**The task**
Starting at the line with "Where should I click to: Go to the Rule" and ending at the line with "coord(365,54)", express each listing as one row of a two-column CSV with columns request and answer. Put the request text and its answer in one quoted field each, with line breaks turned into spaces.

— Start Material shown —

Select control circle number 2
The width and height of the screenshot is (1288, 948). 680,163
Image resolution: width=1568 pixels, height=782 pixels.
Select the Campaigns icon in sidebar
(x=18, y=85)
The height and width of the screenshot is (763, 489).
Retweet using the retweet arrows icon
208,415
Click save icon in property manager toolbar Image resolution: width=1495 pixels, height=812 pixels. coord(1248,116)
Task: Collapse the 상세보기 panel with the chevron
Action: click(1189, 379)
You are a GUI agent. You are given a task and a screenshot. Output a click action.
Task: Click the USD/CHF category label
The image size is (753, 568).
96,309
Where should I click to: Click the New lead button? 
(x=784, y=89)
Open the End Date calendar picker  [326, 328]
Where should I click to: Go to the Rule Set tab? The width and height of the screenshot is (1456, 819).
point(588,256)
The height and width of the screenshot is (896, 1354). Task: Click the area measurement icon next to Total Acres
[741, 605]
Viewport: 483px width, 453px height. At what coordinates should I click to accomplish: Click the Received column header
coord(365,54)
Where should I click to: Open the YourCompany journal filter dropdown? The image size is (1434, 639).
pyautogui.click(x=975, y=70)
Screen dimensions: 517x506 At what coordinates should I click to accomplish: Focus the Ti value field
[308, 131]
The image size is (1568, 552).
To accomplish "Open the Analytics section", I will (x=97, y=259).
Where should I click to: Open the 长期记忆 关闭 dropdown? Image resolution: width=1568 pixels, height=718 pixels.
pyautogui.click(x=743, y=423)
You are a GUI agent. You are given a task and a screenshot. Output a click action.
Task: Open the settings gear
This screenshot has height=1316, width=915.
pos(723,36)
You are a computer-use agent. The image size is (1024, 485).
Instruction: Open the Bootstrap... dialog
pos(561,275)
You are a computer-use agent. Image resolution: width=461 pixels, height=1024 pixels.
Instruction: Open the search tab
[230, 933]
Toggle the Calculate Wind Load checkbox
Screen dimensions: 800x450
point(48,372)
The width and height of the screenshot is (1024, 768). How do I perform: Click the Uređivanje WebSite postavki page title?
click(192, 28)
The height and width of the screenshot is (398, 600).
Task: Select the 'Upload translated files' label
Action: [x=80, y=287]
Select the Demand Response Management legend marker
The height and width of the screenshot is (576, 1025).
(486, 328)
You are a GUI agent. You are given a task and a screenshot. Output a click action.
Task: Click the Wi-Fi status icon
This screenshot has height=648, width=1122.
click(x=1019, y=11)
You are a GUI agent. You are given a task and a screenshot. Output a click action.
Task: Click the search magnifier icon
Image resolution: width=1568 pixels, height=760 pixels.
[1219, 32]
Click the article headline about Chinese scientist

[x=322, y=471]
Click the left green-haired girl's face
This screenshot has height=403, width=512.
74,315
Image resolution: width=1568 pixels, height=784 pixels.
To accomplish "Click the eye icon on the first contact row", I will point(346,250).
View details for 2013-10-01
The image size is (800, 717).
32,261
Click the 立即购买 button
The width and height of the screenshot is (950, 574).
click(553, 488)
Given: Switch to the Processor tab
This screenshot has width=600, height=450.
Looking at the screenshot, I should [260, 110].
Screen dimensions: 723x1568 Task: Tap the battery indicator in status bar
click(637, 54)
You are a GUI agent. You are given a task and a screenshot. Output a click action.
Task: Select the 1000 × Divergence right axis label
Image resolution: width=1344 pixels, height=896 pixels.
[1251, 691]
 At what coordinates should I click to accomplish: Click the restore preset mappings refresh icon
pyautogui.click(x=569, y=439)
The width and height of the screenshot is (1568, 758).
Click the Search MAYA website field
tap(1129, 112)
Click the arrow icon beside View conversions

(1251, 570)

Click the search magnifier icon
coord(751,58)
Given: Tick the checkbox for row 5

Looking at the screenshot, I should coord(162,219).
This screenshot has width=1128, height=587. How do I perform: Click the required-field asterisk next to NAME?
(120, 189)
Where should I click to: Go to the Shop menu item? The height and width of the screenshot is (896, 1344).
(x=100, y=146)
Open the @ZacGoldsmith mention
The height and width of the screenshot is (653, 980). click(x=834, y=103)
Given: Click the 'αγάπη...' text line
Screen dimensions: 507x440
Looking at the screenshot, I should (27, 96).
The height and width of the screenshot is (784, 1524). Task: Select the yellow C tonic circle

— End Material shown —

**Task result**
request,answer
"Where should I click to: Go to the Rule Set tab? The width and height of the screenshot is (1456, 819).","point(588,256)"
"The height and width of the screenshot is (896, 1354). Task: Click the area measurement icon next to Total Acres","[741, 605]"
"Viewport: 483px width, 453px height. At what coordinates should I click to accomplish: Click the Received column header","coord(365,54)"